EaST Journal continua il suo approfondimento sulla rivoluzione romena delineando il quadro internazionale in cui si inserirono gli eventi del dicembre 1989. Qui trovate la prima puntata.
Nel dicembre 1989 la Guerra Fredda sta ormai esalando gli ultimi faticosi respiri: il muro di Berlino è crollato, in Polonia si sono svolte elezioni semi-libere che hanno visto il trionfo di Solidarnosc, in Cecoslovacchia la cosiddetta “rivoluzione di velluto” sta lentamente abbattendo il sistema comunista. Tuttavia, per quanto ormai morente, nel 1989 la Guerra Fredda non è ancora finita. In un sistema globale ancora dominato dal bipolarismo americano-sovietico, cercare le cause della rivoluzione romena solo in fattori endogeni sarebbe un madornale errore di prospettiva. Il contesto internazionale conta forse ancor di più delle ragioni interne, tanto da poter affermare che, se Gorbaciov non fosse diventato leader del PCUS, i fatti di Romania non si sarebbero svolti nei modi e nei tempi che conosciamo.
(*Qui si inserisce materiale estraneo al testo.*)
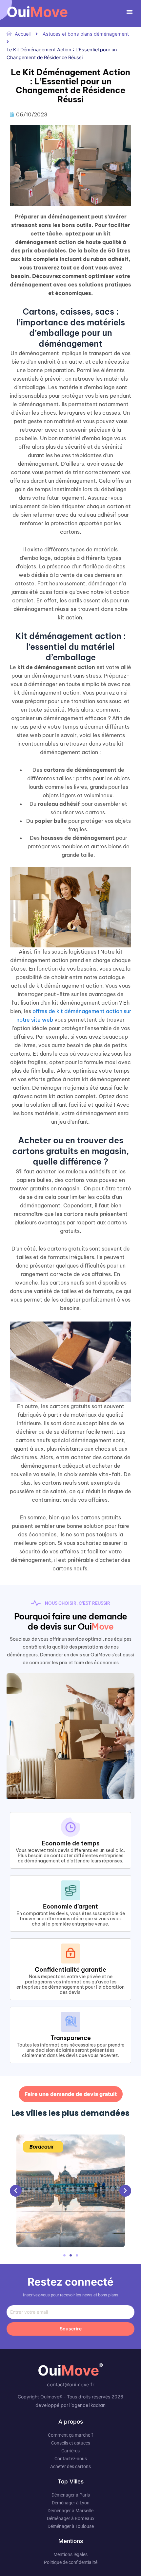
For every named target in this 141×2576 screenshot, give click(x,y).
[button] (129, 12)
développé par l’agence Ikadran (70, 2405)
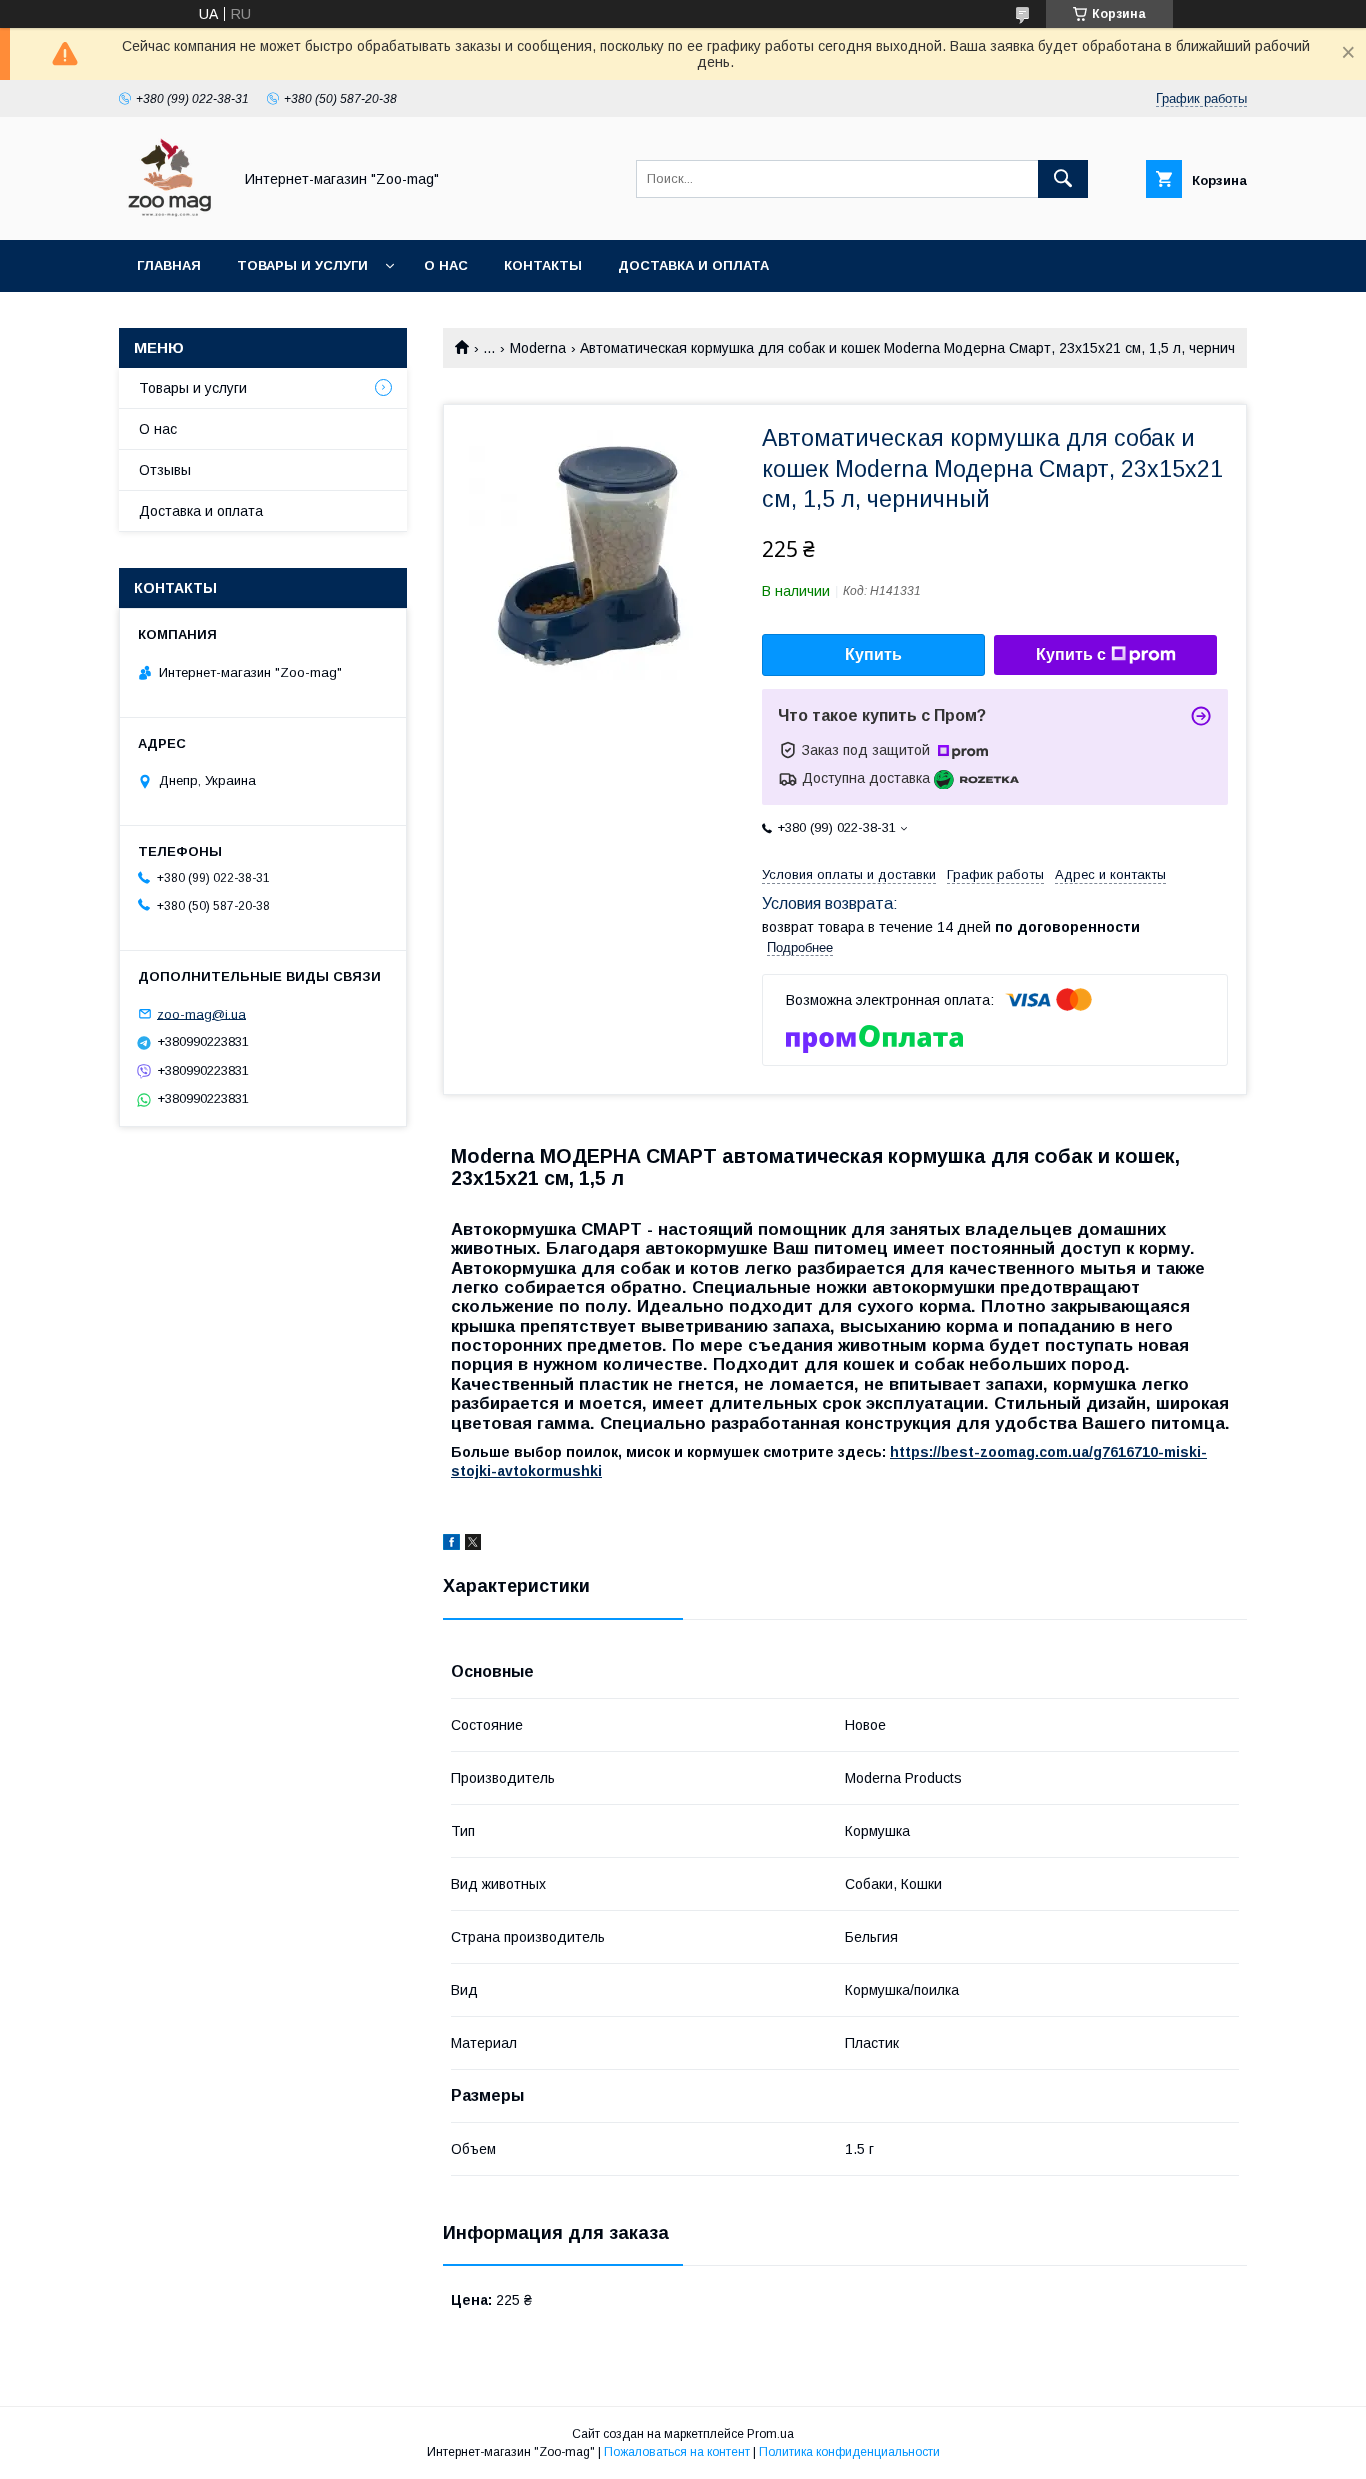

Giunto ai vertici del comunismo sovietico, Gorbaciov fece capire fin da subito che il rapporto con l’Europa orientale comunista doveva cambiare: l’URSS, in una crisi economica profonda, non poteva più permettersi di tenere in vita le economie dei paesi del patto di Varsavia vendendo a prezzi irrisori le sue materie prime, ricevendo in cambio prodotti di pessima qualità. Il nuovo uomo forte sovietico inoltre si fece immediatamente promotore di politiche di maggiore apertura e trasparenza, convinto che solo una ristrutturazione totale della vecchia impalcatura avrebbe potuto garantire la sopravvivenza del comunismo.
Ceauşescu non provava alcun tipo di simpatia verso Gorbaciov; il romeno si sentiva un veterano del comunismo internazionale e non accettava che un giovane con idee “semi-rivoluzionarie” si facesse promotore di un cambiamento così radicale del sistema. Al di là del fatto ideologico, Ceauşescu era ben consapevole che la perdita delle economiche materie prime sovietiche avrebbe inferto un colpo mortifero alla fragilissima economia romena. Il leader sovietico visitò Bucarest per la prima volta nel maggio 1987, accolto in pompa magna da Ceauşescu e signora. In un paese ormai ridotto alla fame, negli scaffali dei negozi riapparvero magicamente alimenti di ogni sorta, per dimostrare all’illustre ospite come le politiche governative avessero prodotto nient’altro che benessere. Gorbaciov era tuttavia bene informato sulla situazione romena, e nel corso della cena a quattro tra i due capi di Stato e le loro rispettive consorti non lodò le magnifiche realizzazioni del regime, ma al contrario sottolineò la necessità di riforme radicali. I traduttori presenti alla cena raccontano del clima teso che caratterizzò la serata. Gorbaciov tornò in Romania nel luglio 1989, per partecipare alla riunione del comitato politico esecutivo del Patto di Varsavia. I rapporti con il Conducător erano così deteriorati che il leader sovietico si diresse dall’aeroporto verso il centro di Bucarest in un’auto fatta arrivare direttamente da Mosca, sulla quale Ceauşescu si rifiutò di salire.
L’antipatia ormai assodata tra i due ha dato adito negli ultimi anni a teorie complottiste più o meno fantasiose. Secondo una delle più in voga negli ultimi anni, la morte di Ceauşescu sarebbe stata decretata da Gorbaciov e Bush senior nel summit di Malta del 2-3 dicembre 1989. Americani e sovietici si accordarono per un inasprimento delle sanzioni economiche nei confronti della Romania, ma non c’è alcuna prova di una deliberata scelta di far fuori Ceauşescu. Ben più probabile è che, venutasi a creare l’occasione per un cambiamento al vertice dello stato romeno, Mosca abbia deciso di cavalcare l’onda, sostenendo per quanto possibile i rivoluzionari romeni. In altre parole, Gorbaciov colse l’attimo, e si dimostrò immediatamente favorevole alla rivoluzione. E’ difficile credere che gli eventi di dicembre possano essere stati orchestrati solo a Bucarest e dintorni, ma parlare di un progetto premeditato a Malta risulta quanto meno fantasioso, oltre che non dimostrabile.